El “faro de la democracia y la libertad” se oscurece

Proponer un diseño de solución para el desafío de la migración que impacta a México, y al mismo tiempo es problemática regional, resulta ambicioso y requiere mucho más que voluntad, principalmente para un presidente como López Obrador, que se estrena en el cargo en pleno apogeo de la crisis migratoria generada desde Centroamérica. El ya presidente en funciones de México se compromete con una tarea de proporciones enormes que se añade a la lista de prioridades estratégicas (no menos complejas) de su Ejecutivo.

Todo indica que, para finales de enero de 2019, se comenzará a coordinar la implementación, junto a Honduras, El Salvador y Guatemala, de un plan de desarrollo regional que genere empleos y combata la pobreza. Un esfuerzo por disminuir o evitar la reproducción de episodios como los vividos por miles de centroamericanos que se desplazaron a pie para llegar a las puertas de Estados Unidos y encontrarlas cerradas, y quedar ahora a la espera de una respuesta que pudiera demorar meses, para saber si podrán ingresar o no, a ese país.
Pero, nuevamente, se trata de un cuerpo con muchas partes y resortes. México no es responsable de este flujo, generado por personas que huyen de situaciones de violencia, pobreza y falta de oportunidades en países cuyo modelo socioeconómico es el diseñado por Washington, y cuya realidad es resultado de invasiones militares, golpes de Estado y financiamiento de grupos delictivos por parte del mismo hegemón mundial al que hoy piden ayuda… ¿Para qué? Para que invierta fondos in situ, en esta, la primera aplicación del Pacto Mundial de Migraciones, cuando la realidad es que Estados Unidos tiene, de hecho, una in – saldable deuda histórica con estos países, a los que explota a través de mecanismos financieros trasnacionales. Sin embargo, es Obrador y no la Administración Trump, quien planta cara al asunto. No porque haya intención del nuevo gobierno mexicano en desatar conflictos que pudieran tener reflejos negativos en la economía de la nación azteca, sino porque Trump coquetea con la idea, sin compromisos, cuando lo que menos sobra es tiempo. Jugada errónea, la del magnate.

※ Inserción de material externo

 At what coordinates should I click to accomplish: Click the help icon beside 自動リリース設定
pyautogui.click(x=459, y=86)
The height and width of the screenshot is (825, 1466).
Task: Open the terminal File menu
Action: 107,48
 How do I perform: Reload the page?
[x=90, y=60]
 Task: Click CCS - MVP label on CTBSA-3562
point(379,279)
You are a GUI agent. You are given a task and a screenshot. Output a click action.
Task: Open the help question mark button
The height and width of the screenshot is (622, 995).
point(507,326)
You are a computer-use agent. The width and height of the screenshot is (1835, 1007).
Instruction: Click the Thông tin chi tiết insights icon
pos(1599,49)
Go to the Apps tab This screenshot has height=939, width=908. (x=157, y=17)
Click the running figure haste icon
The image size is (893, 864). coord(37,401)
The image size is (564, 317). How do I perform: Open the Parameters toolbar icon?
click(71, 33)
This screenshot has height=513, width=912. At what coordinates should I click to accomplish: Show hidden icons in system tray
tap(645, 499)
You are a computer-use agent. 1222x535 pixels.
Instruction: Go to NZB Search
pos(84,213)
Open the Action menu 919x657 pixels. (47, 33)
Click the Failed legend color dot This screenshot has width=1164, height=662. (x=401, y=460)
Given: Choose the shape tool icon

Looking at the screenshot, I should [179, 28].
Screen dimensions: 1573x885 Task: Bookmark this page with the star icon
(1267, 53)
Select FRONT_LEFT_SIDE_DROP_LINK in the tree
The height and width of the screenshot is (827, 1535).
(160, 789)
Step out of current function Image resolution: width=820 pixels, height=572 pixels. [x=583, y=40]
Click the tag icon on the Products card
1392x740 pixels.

Trump está apostando de lleno por una agenda reaccionaria y xenófoba, y pierde de vista que vive en un país levantado y sostenido por migrantes, que no creen que es parte de sus valores (los nacionales y los personales) militarizar la frontera, lanzar gases lacrimógenos, encarcelar niños o separar familias. Puede que Trump gane fanáticos fundamentalistas, pero el auto – titulado “faro de la democracia y la libertad”, se está quedando a oscuras. Mientras, del otro lado del muro, otros dan el ejemplo.